O Pentágono informou que a decisão reflete os desejos de ambos os países "de reduzir a tensão e apoiar nossos esforços diplomáticas para alcançar a completa desnuclearização da Península Coreana, de maneira definitiva e plenamente verificada".

As manobras de grande escala serão substituídas pelos exercícios "Dong Maeng" (aliança, em coreano), que terão início nesta segunda-feira e durarão até 12 de março.

Os novos testes "se centrarão em aspectos táticos, operacionais e estratégicos das operações militares gerais na Península Coreana", diz um comunicado conjunto das Forças Armadas americanas e sul-coreanas. "Esses exercícios são cruciais para sustentar e fortalecer a nossa aliança."

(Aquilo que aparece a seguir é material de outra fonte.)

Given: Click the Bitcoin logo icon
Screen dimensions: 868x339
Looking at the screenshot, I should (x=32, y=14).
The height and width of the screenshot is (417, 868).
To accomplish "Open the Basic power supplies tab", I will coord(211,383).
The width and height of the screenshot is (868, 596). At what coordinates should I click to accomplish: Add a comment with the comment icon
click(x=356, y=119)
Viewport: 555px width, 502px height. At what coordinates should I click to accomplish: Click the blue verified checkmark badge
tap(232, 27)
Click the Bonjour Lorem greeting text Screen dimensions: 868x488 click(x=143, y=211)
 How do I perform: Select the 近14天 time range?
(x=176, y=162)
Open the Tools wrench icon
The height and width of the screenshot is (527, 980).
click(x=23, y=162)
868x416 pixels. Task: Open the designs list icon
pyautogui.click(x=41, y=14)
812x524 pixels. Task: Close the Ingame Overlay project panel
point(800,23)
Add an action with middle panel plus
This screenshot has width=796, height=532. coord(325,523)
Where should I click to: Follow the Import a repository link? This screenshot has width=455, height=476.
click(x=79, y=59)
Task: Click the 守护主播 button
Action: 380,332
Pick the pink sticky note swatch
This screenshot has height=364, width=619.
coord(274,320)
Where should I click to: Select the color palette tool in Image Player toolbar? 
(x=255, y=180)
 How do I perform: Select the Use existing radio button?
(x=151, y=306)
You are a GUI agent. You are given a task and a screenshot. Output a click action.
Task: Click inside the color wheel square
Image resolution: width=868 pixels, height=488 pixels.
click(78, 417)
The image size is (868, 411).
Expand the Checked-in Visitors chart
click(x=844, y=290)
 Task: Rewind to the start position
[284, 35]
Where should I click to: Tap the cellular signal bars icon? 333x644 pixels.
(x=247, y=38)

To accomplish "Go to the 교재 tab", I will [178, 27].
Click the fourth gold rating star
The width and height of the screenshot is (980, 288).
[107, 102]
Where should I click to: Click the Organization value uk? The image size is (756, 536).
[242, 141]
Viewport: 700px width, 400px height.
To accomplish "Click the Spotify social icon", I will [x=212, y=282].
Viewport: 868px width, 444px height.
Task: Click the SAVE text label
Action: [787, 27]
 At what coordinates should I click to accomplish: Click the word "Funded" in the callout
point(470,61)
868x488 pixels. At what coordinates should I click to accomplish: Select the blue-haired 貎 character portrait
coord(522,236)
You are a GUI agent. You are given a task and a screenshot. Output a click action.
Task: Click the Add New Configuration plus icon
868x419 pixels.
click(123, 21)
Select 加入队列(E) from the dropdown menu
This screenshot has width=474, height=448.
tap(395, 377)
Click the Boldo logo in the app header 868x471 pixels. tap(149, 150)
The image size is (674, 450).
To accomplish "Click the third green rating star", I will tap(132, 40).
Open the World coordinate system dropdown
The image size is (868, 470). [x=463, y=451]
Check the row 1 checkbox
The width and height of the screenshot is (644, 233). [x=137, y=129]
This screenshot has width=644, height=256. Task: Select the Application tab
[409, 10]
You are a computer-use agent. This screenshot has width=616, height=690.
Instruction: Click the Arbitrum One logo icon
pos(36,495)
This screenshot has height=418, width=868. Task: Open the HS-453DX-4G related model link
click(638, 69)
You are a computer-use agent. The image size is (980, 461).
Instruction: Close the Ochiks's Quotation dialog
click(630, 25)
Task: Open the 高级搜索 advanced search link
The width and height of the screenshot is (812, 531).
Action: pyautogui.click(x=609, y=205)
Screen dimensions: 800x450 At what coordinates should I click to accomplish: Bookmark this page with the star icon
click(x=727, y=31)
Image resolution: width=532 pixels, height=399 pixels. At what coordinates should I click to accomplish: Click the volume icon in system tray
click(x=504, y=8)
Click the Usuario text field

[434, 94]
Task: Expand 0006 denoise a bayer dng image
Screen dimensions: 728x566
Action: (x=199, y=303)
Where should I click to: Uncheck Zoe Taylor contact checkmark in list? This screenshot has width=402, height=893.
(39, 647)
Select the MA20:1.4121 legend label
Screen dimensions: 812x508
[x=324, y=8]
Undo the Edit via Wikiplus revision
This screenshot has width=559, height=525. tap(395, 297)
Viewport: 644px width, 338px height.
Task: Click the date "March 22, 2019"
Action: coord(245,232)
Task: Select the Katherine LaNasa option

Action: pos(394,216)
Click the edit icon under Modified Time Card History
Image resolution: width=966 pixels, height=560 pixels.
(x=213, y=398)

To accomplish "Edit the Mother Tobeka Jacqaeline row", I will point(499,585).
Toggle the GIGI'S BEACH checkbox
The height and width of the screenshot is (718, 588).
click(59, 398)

As manobras "Key Resolve" costumavam ser desenvolvidas em março e duravam cerca de duas semanas, coincidindo com as "Foal Eagle", que aconteciam por um mês. Cerca de 200 mil soldados sul-coreanos e 30 mil americanos chegaram a participar dos testes.

O presidente dos Estados Unidos, Donald Trump, criticou diversas vezes os exercícios conjuntos de grande escala por serem muito caros e "provocativos" ao regime norte-coreano. A última vez foi há poucos dias, quando disse que esse fato era "uma coisa a se pensar".

Pyongyang, por sua vez, também condenou duramente as manobras realizadas por Washington e Seul, dizendo que elas faziam parte de um plano para invadir a Coreia do Norte.

O anúncio deste domingo vem apenas dias depois de uma cúpula entre Trump e o líder norte-coreano, Kim Jong-un, em Hanói, no Vietnã, ter terminado sem acordo.

A reunião, cuja meta era alcançar um tratado sobre a desnuclearização da Coreia do Norte, terminou abruptamente na última quinta-feira, com justificativas desencontradas sobre seu fracasso.

Segundo Trump, Pyongyang exigiu que todas as sanções americanas fossem suspensas, mas não se comprometeu a eliminar completamente seu arsenal nuclear. O regime norte-coreano, por sua vez, disse que não pediu a suspensão completa das sanções, mas apenas parte delas.